Un mouvement de grève d’une ampleur rarissime pour l’Allemagne a commencé lundi à paralyser tout le secteur national des transports, alors que les syndicats réclament des hausses de salaires face à l’inflation.
Les salariés des aéroports, du rail, du fret maritime, des sociétés d’autoroutes, des transports locaux sont appelés depuis minuit (22h00 GMT) à 24h00 d’arrêt de travail. Cette mobilisation s’inscrit dans un contexte de tensions sociales croissantes en Allemagne, où les grèves pour les salaires se multiplient depuis le début de l’année, des écoles aux hôpitaux, en passant par la Poste.
Contrairement à des pays comme la France, un tel mouvement unitaire entre les syndicats EVG et Ver.di, représentant respectivement 230.000 salariés des sociétés ferroviaires et 2,5 millions d’employés des services, est extrêmement rare.
Terreau favorable
Cette « Mega-Streik » (méga-grève) -comme l’ont déjà baptisée les médias allemands- touche un pays où les prix se sont envolés depuis plus d’un an, avec une inflation qui a atteint 8,7% en février. Les syndicats demandent plus de 10% de revalorisation salariale.
Les employeurs (États, communes, entreprises publiques) proposent une augmentation de 5% avec deux versements uniques de 1.000 et 1.500 euro. EVG et Ver.di s’attendent à une « large mobilisation ». La Deutsche Bahn a décidé de suspendre totalement le trafic grandes lignes lundi, prévenant que les perturbations seraient aussi très importantes en région.
La fédération des aéroports allemands (DAV) a dénoncé une stratégie « d’escalade des grèves sur le modèle de la France », où les journées de mobilisation se succèdent contre la réforme des retraites. « Un conflit social qui n’a pas de répercussions est un conflit social inoffensif », a répliqué Frank Werneke, président du syndicat Ver.di.
Le terreau est de plus en plus favorable au mouvement social en Allemagne, qui s’éloigne de la culture du consensus qui a fait sa réputation. « Il y a eu plus de grèves ces dix dernières années en Allemagne que dans les décennies précédentes », observe Karl Brenke, expert de l’institut économique DIW interrogé par l’AFP.

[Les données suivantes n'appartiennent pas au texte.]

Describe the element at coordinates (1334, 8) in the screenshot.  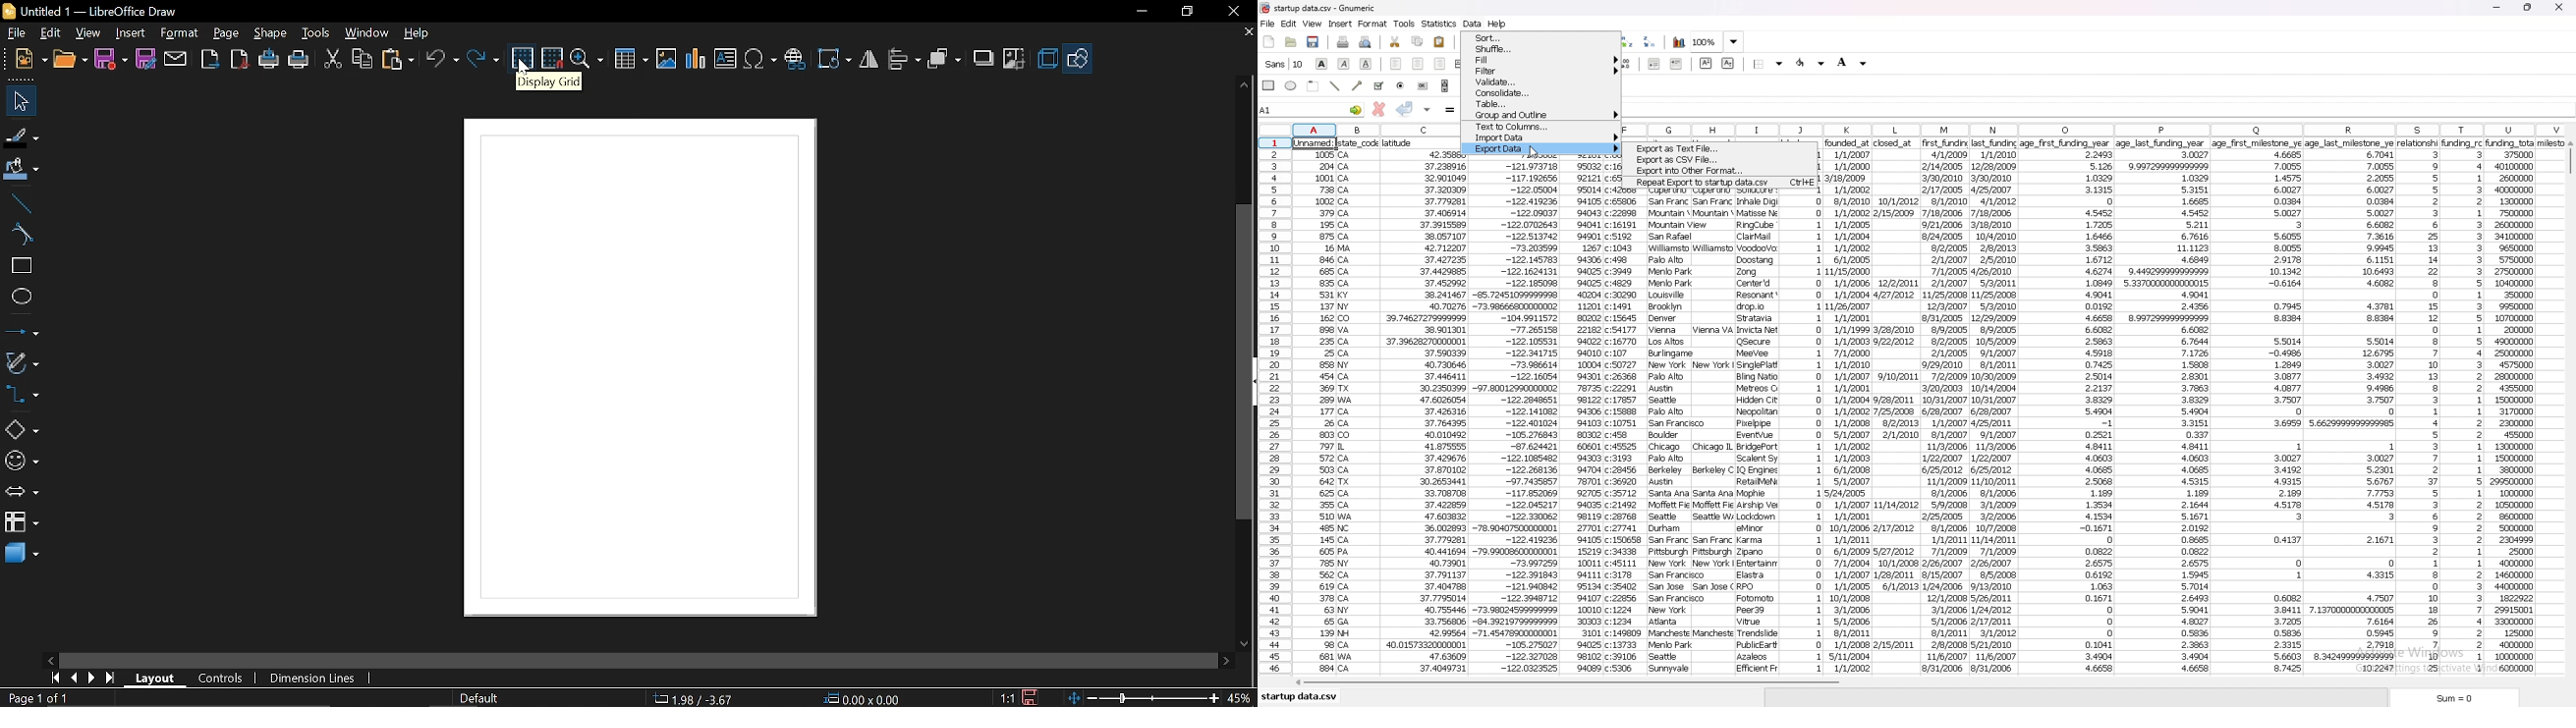
I see `file name` at that location.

Avec un niveau de chômage particulièrement bas depuis la fin des années 2000, le pays souffre d’un manque de main d’oeuvre qui met « en position de force » les syndicats dans les négociations, selon M. Brenke. Depuis le milieu des années 2010, ceux-ci ont réussi à imposer des augmentations, après une décennie marquée par la politique de modération salariale de l’ère Gerhard Schröder, au nom de la compétitivité.

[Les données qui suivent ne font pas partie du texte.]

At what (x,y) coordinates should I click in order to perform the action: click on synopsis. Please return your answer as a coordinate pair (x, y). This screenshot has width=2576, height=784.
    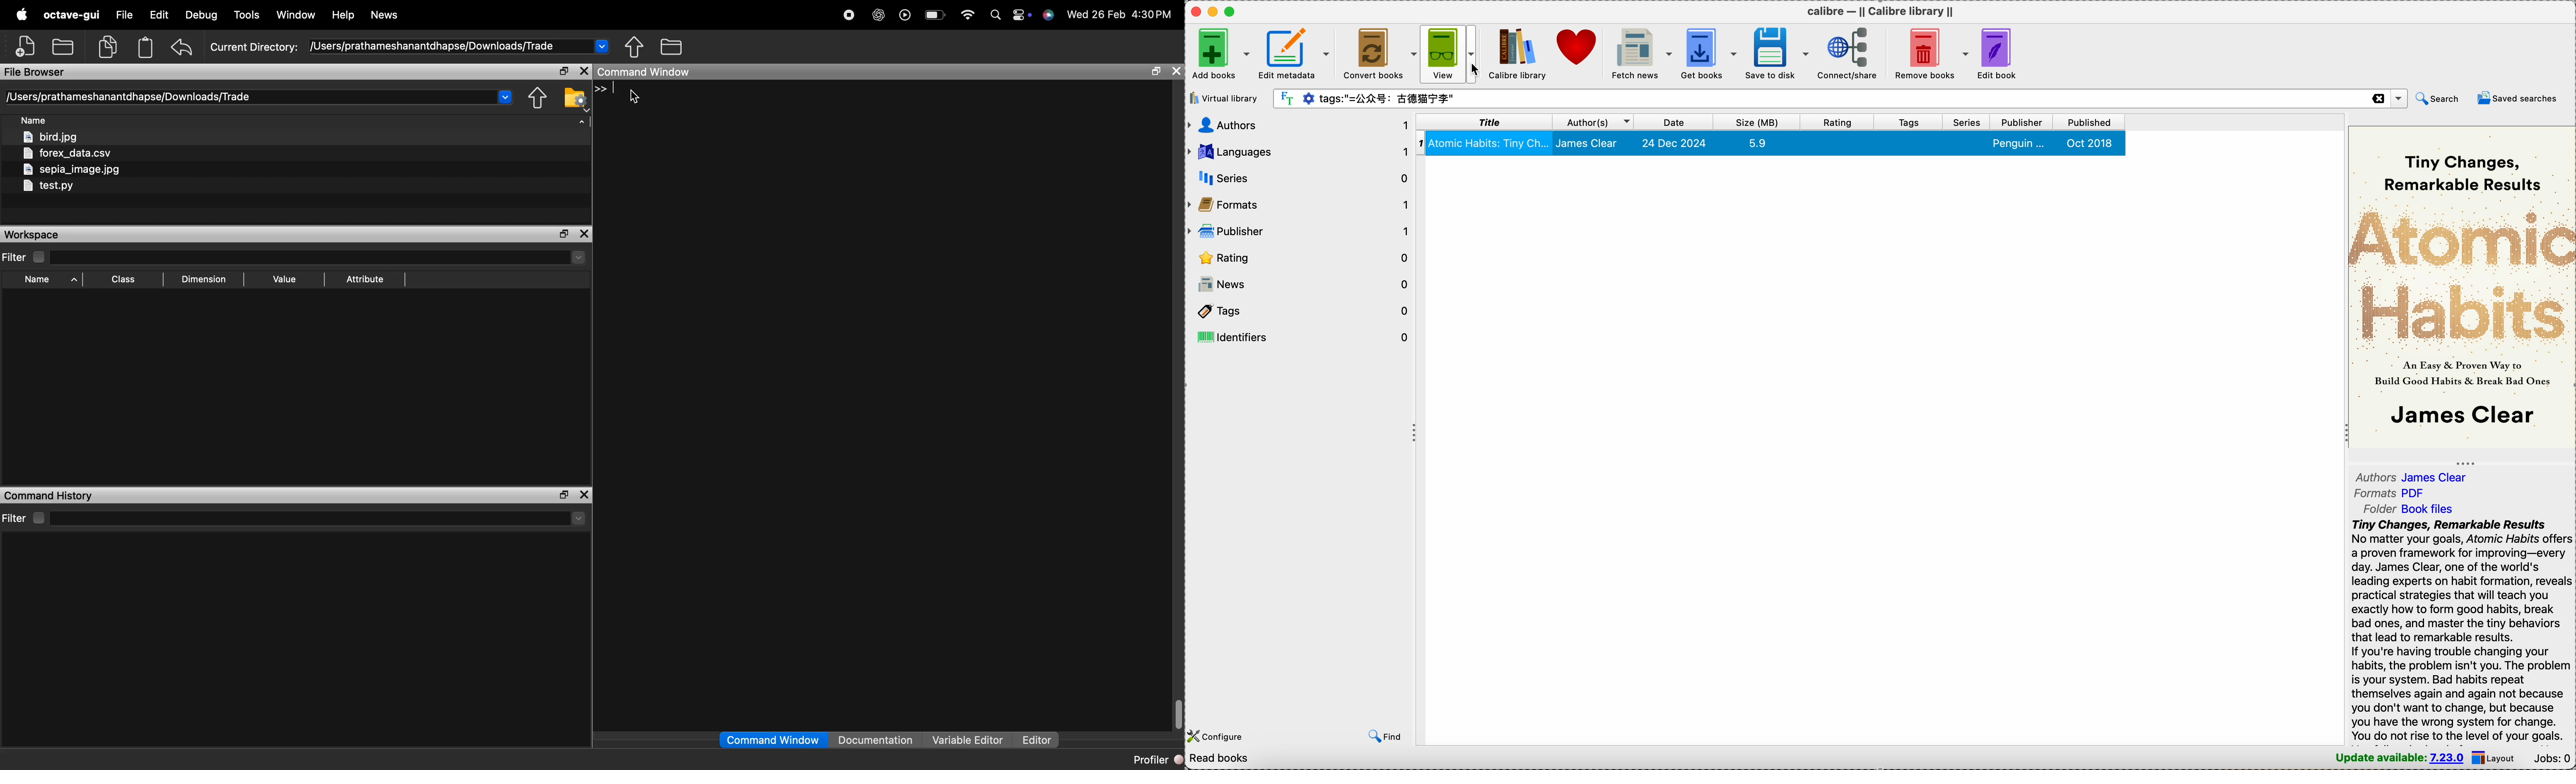
    Looking at the image, I should click on (2461, 631).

En 2015, un record a été enregistré, avec plus de 2 millions de jours de grève dans l’année. Les salaires réels ont augmenté systématiquement de 2014 à 2021, sauf en 2020 en raison de la pandémie de Covid-19. La dynamique a été brisée par l’inflation en 2022, avec une baisse de 3,1%. Les salariés « en ont assez de se faire mener par le bout du nez dans les négociations collectives », selon M. Werneke.
« Maintenu en vie »
La mobilisation pour les salaires dans les services s’accompagne depuis le début de l’année de manifestations. « Le prix de l’essence et de la nourriture a augmenté, mon porte-monnaie l’a bien ressenti » résume à l’AFP Timo Stau, 21 ans, croisé dans une manifestation sur la Friedrichstrasse, avenue emblématique de Berlin. « Nous avons maintenu le service public en vie pendant la pandémie. Maintenant nous voulons plus d’argent », renchérit Petra, 60 ans, agente des douanes.
Après la menace d’une « grève à durée indéterminée », les 160.000 salariés de la Deutsche Post, qui négocient à part, ont déjà obtenu début mars une hausse de salaire moyenne de 11,5%. Fin 2022, près de 4 millions de salariés allemands de l’industrie ont décroché une hausse de salaires de 8,5% sur deux ans, après plusieurs semaines ponctuées par des arrêts de travail.
Mais la contestation est plus large. « Ce n’est pas qu’une question de salaire mais de moyens », a déclaré à l’AFP Jan Exner Konrad, 34 ans, participant à une manifestation de professeurs à Berlin jeudi.